Em um arquipélago de 18 mil habitantes e sem semáforos, uma cúpula de líderes das Ilhas do Pacífico se tornou o mais recente campo de batalha na disputa geopolítica entre Estados Unidos e China. O encontro do Fórum das Ilhas do Pacífico, sediado em Palau, deveria focar nas ameaças existenciais da região, como a crise climática e a fragilidade econômica. Contudo, a rivalidade das superpotências projetou uma sombra sobre a agenda.
Segundo reportagem da revista Fortune, o presidente de Palau, Surangel Whipps Jr., fez um apelo direto: “O Pacífico é nossa casa, não um teatro para competição geopolítica”. A realidade, no entanto, é mais complexa. A localização estratégica e os vastos recursos marítimos das nações insulares transformaram-nas em peças valiosas no xadrez global, forçando líderes locais a navegar em um ambiente de crescente polarização que ameaça a tradicional diplomacia de consenso da região, conhecida como “Pacific Way”.
O peso estratégico do paraíso
Longe de serem apenas destinos turísticos, os 18 países e territórios do Fórum controlam zonas econômicas exclusivas gigantescas, ricas em pesca e potenciais minerais submarinos. Suas posições no mapa do Pacífico são ativos cruciais à medida que as tensões entre potências aumentam. Nos últimos anos, EUA e China, além de aliados regionais como Austrália e Nova Zelândia, intensificaram a corrida por influência, oferecendo acordos de segurança, financiamento e outros benefícios para garantir alianças.

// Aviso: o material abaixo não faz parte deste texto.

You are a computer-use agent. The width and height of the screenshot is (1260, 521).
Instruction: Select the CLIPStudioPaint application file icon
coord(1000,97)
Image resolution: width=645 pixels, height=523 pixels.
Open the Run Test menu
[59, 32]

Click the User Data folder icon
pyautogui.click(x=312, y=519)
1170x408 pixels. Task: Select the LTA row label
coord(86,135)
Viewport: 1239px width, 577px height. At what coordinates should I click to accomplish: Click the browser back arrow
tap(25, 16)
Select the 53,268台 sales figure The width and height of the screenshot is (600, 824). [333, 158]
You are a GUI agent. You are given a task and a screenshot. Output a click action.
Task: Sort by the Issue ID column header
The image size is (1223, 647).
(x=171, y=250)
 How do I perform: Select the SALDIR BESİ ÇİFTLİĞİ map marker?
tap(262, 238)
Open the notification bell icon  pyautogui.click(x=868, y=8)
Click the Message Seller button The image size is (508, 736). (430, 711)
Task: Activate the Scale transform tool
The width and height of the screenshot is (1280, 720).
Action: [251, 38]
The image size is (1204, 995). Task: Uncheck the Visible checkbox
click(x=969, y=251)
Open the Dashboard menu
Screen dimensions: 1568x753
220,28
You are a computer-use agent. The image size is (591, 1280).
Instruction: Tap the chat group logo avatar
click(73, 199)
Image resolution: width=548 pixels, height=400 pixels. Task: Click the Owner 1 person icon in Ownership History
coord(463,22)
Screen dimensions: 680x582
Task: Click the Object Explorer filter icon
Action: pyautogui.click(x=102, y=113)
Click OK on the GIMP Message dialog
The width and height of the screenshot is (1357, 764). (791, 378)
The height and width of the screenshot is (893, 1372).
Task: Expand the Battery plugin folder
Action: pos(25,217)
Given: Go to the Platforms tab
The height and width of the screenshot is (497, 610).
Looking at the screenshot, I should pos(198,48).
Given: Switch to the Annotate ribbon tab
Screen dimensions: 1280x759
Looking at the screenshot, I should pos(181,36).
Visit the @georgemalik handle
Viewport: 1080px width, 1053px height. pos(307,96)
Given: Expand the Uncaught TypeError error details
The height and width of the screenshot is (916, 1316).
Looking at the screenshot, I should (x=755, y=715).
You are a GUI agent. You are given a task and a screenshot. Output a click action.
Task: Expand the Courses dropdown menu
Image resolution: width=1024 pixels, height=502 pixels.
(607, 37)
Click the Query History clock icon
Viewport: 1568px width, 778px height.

Essa competição externa está fraturando a coesão interna do bloco. Um exemplo recente, citado pelo Lowy Institute, foi a incapacidade dos ministros de Relações Exteriores do Fórum de chegar a um consenso para condenar o lançamento de um míssil balístico chinês no Oceano Pacífico. A oposição de apenas dois membros foi suficiente para paralisar a ação do grupo, evidenciando como a pressão externa pode neutralizar a capacidade de decisão coletiva em um momento crítico para a segurança regional.
Entre a diplomacia e a sobrevivência
A escolha de Palau como anfitrião acentua o conflito. O país é um dos doze no mundo que mantêm relações diplomáticas formais com Taiwan, o que atrai a ira de Pequim. Além disso, Palau possui um Pacto de Livre Associação com os Estados Unidos, que garante acesso militar americano a seu território em troca de dezenas de milhões de dólares anuais. A China tem pressionado para que a delegação de Taiwan seja excluída do evento, transformando a cúpula em um novo palco para o impasse diplomático.
Enquanto as potências medem forças, as nações do Pacífico enfrentam problemas imediatos e graves: secas e inundações causadas pelo El Niño ameaçam a segurança alimentar, e a volatilidade no preço dos combustíveis importados gera choques econômicos severos. O presidente Whipps Jr. chegou a sugerir que os países interessados na região poderiam financiar uma transição para 100% de energia renovável, uma solução pragmática que se perde em meio à disputa por hegemonia. A ausência de líderes importantes, como o do Kiribati e o das Ilhas Salomão — este último forçado a retornar a seu país por uma crise política interna —, apenas sublinha a instabilidade.
O resultado é uma cúpula onde a agenda local de sobrevivência compete com a agenda global de poder. A questão que paira sobre o Pacífico não é apenas qual superpotência ganhará mais influência, mas se o Fórum conseguirá preservar sua voz e propósito em meio a uma disputa que não é sua.